Il soupira puis reprit :
- Bon, vous êtes marrant mais j'ai assez perdu mon temps les jeunes donc vous allez m'accompagnez au commissariat de police.
"Aller au commissariat de police ? Mais c'est impossible!" Angoissais-je.
Le policier prononça ces mots avec une volubilité étonnante.
Après tout, tout les soirs il devait arrêter des jeunes comme nous et avait maintenant pris l'habitude de réciter continuellement la même chose.
À ce moment-là, je souhaitais mourir. Je sais que c'est égoïste et qu'il se passe des choses plus grave dans le monde et que - sans doute - je le méritais, mais à cet instant je ne désirai ressentir aucunes émotions.

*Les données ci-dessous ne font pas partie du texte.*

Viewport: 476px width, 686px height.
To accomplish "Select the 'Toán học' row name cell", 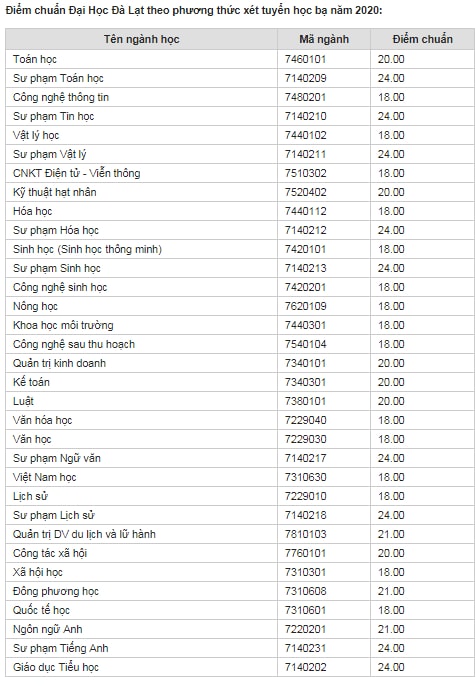I will (x=141, y=59).
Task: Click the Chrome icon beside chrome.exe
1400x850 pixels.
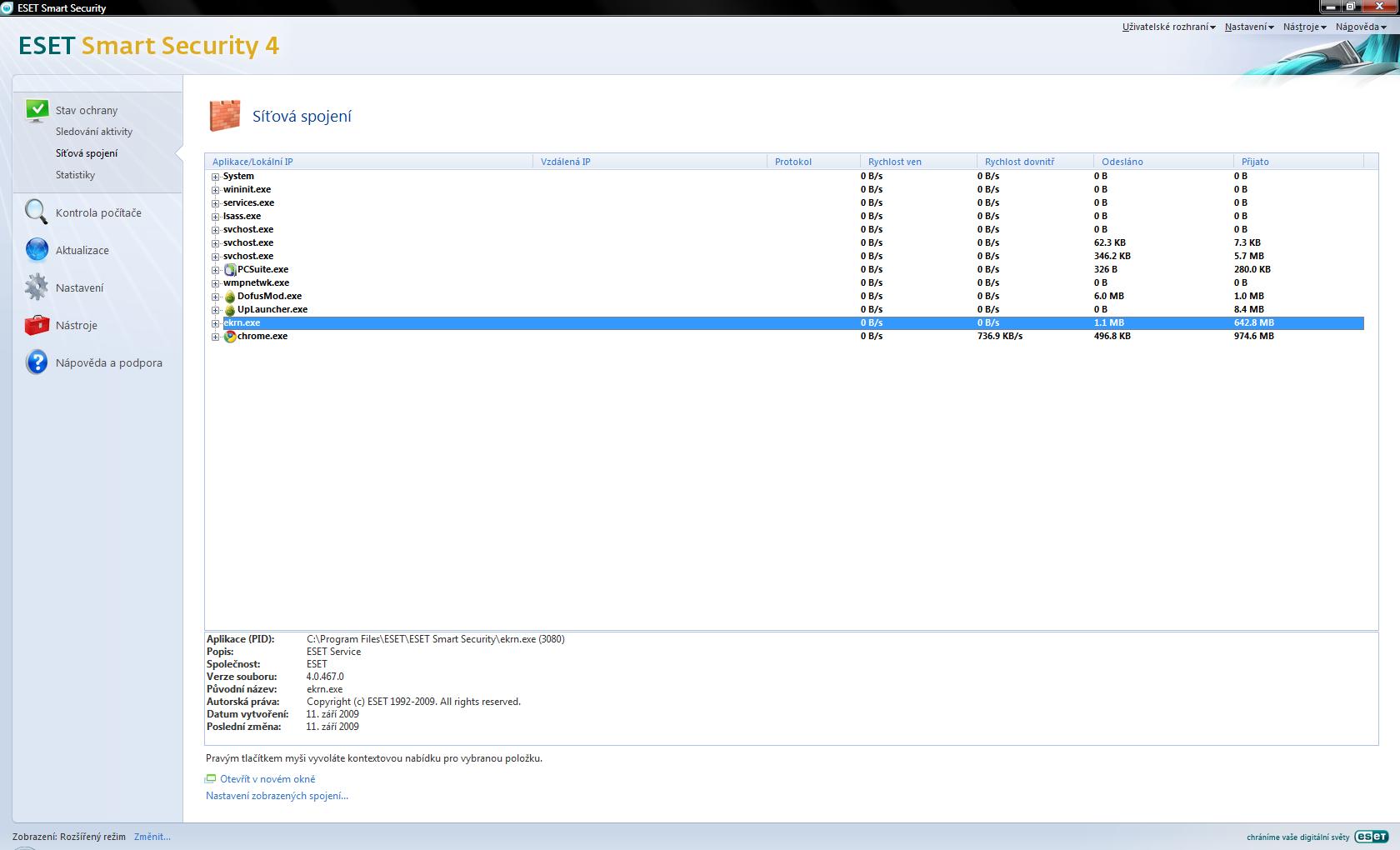Action: [230, 337]
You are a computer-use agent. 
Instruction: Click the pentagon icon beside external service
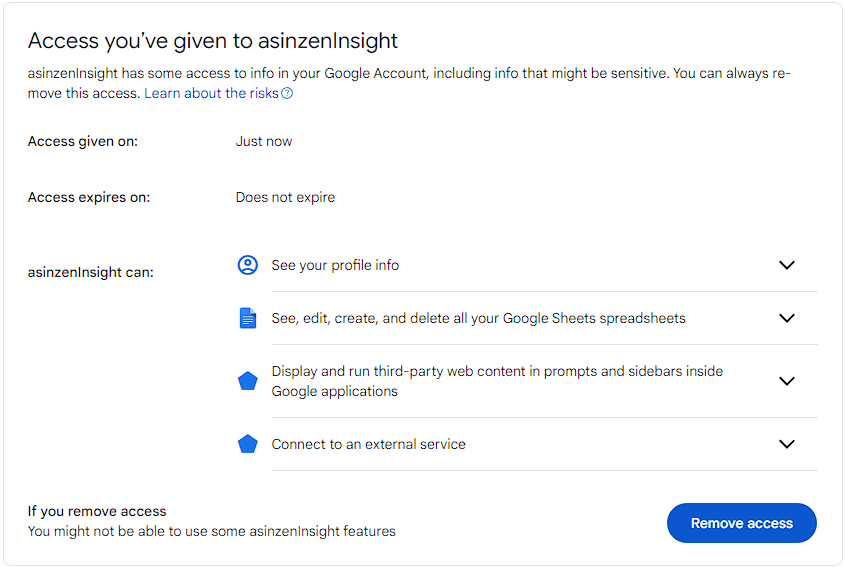(x=247, y=444)
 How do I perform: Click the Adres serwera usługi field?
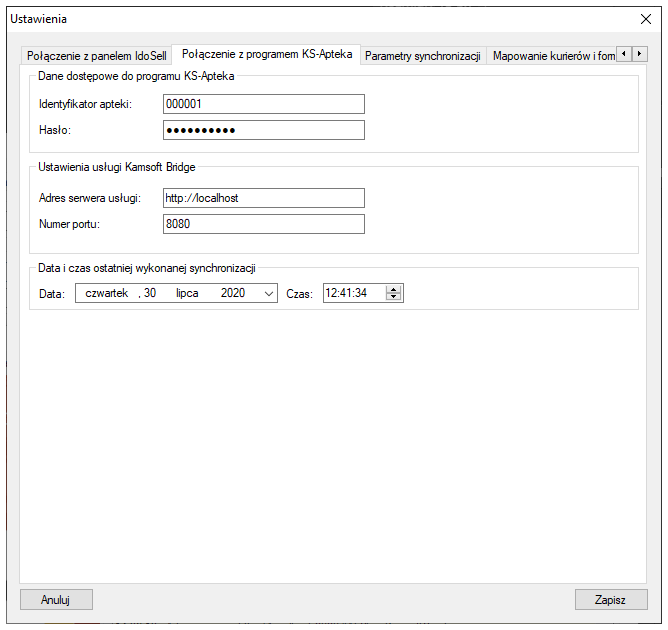click(x=263, y=198)
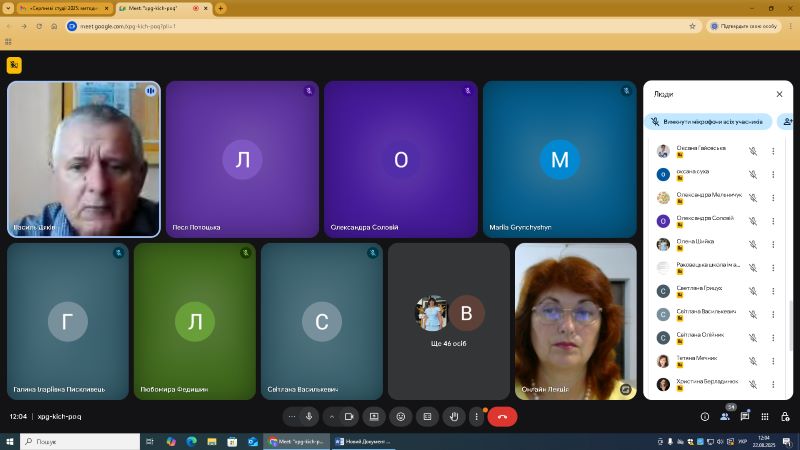Toggle the camera button in call bar

(349, 416)
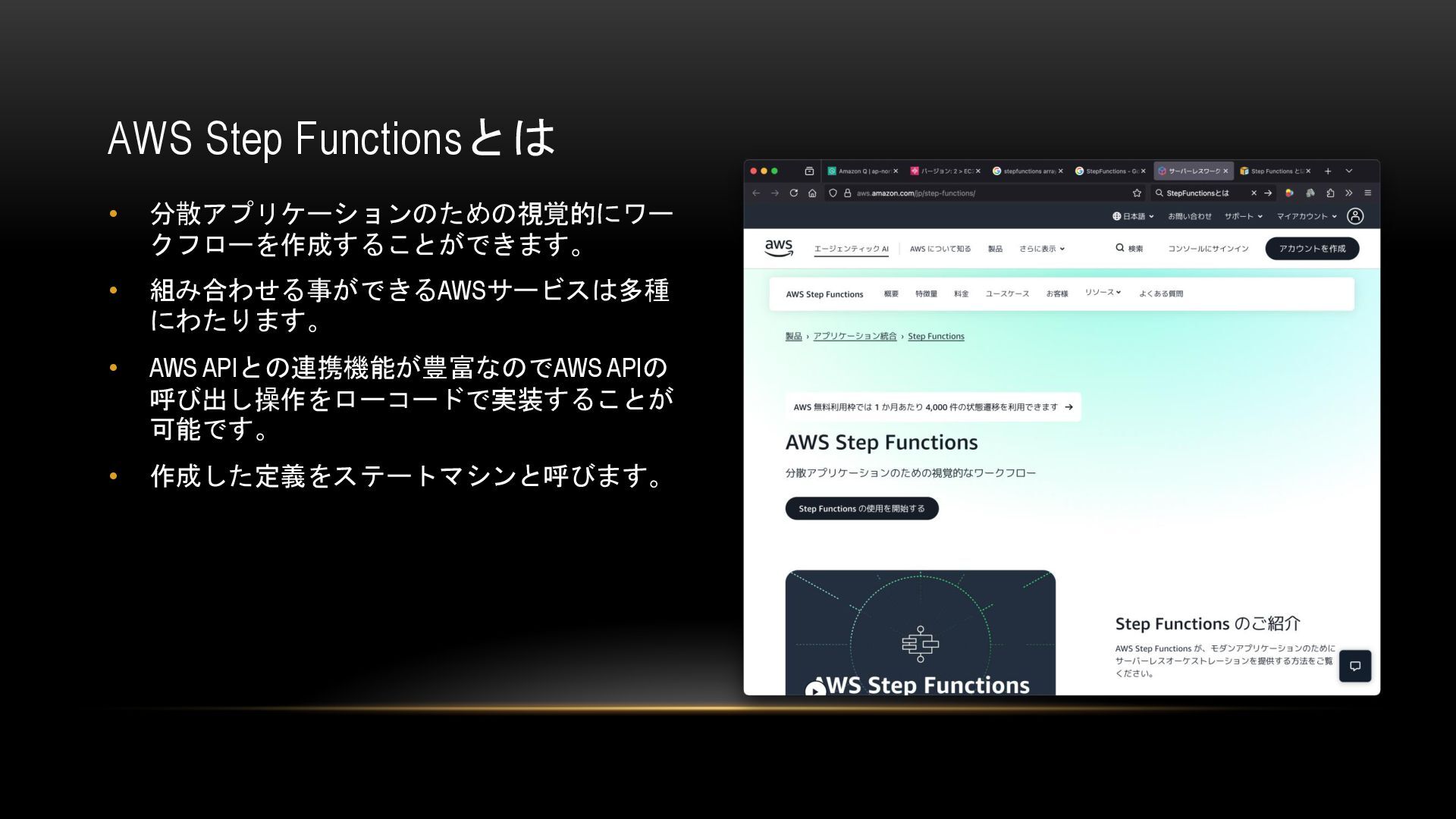Screen dimensions: 1456x819
Task: Expand the さらに表示 menu
Action: point(1041,249)
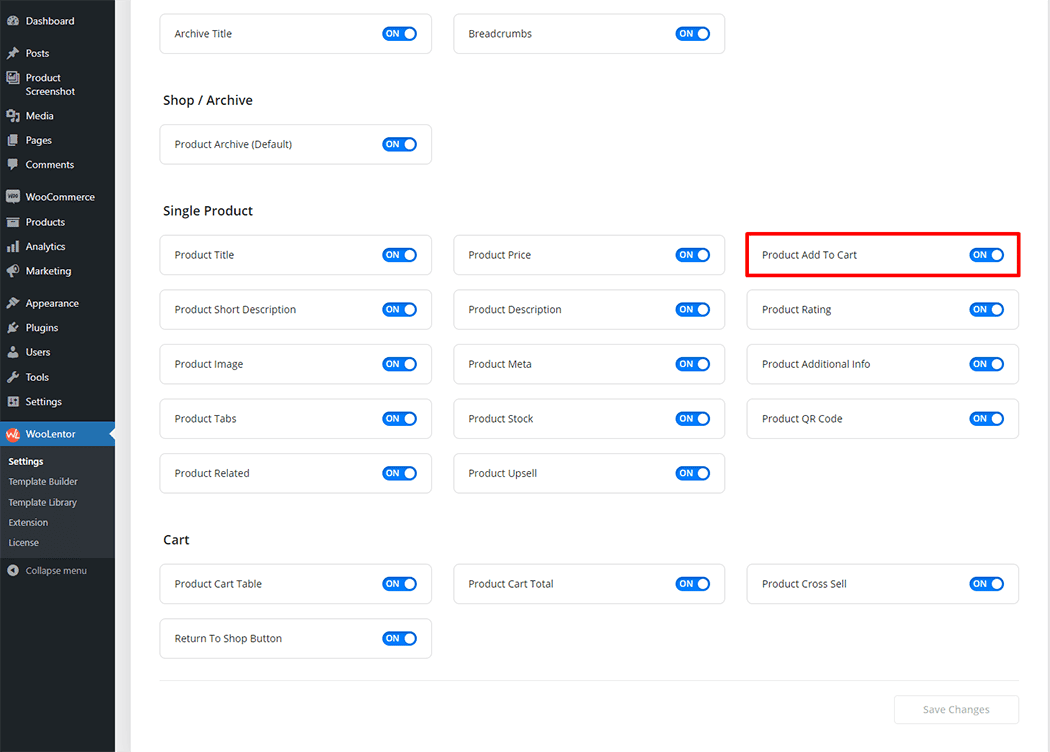
Task: Disable the Product Add To Cart toggle
Action: click(986, 255)
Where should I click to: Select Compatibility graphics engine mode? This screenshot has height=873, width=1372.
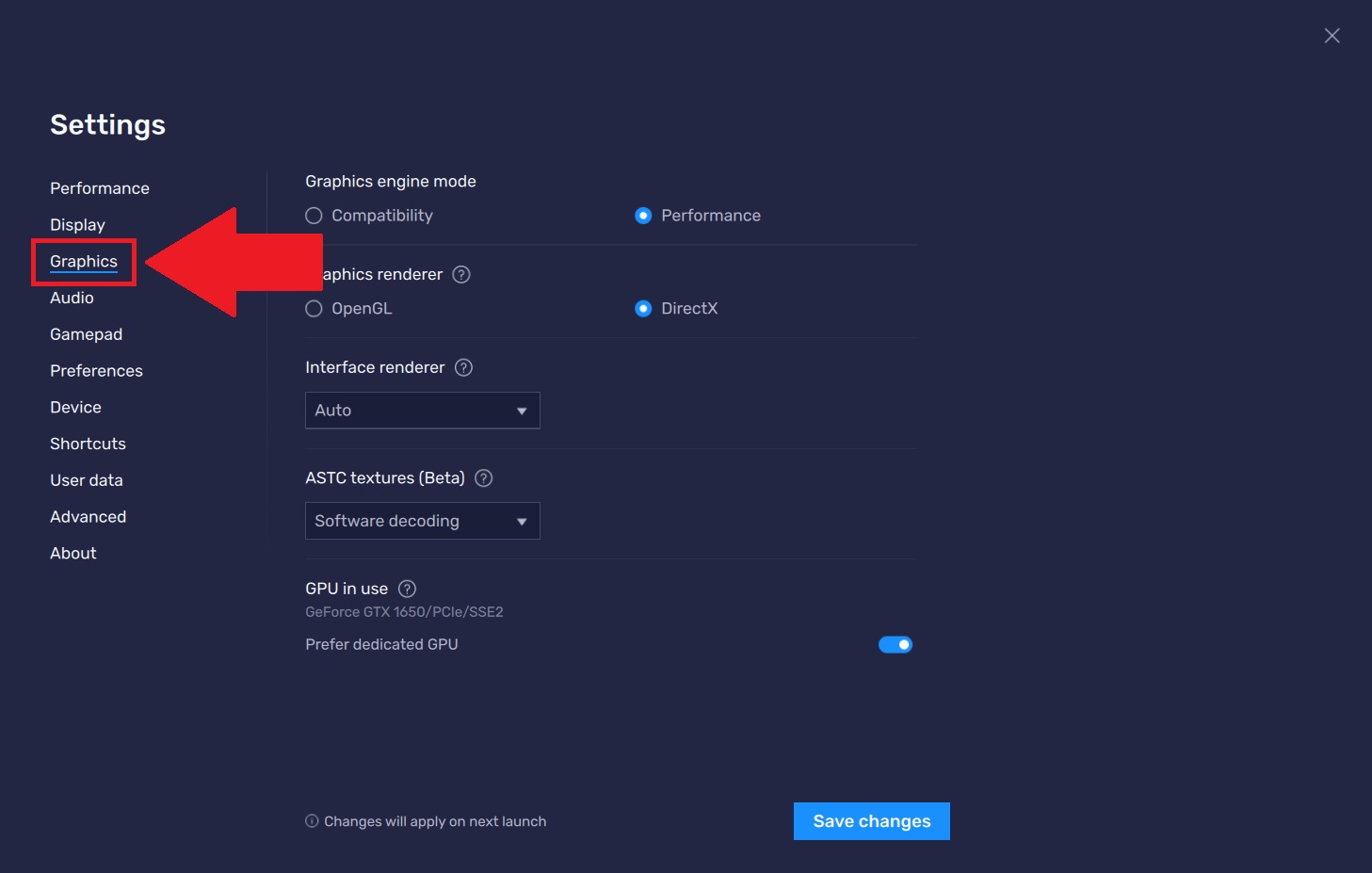point(315,216)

- S'il-vous-plait monsieur! S'exclama Mégane les traits du visage déformés et les yeux larmoyants.
- Papa et Maman vous récupérons. Allez hop! Descendez et laissez la voiture ici. J'appellerai une fourrière. Proféra le policier en s'éloignant vers son véhicule.
Mégane attendit que le policier soit à une certaine distance de la voiture pour pleurer à chaudes larmes.
Steeve essayait de réconforter Mégane, mais en vain. Elle reniflait et tirait sa tête en arrière tout en grognant.
Nous descendîmes de la voiture. Il faisait froid et j'avais la gorge sèche. Mais je ne m'en
préoccupais pas car je tentais d'envisager la réaction de mes parents lorsqu'ils me récupéreront au commissariat de police. Ma mère sera la première contrariée et déçue. Très déçue.
Toutes sortes de pensée traversaient mon esprit: "Que vont-ils nous faire là-bas?"; "Et si j'allais en prison? ", etc...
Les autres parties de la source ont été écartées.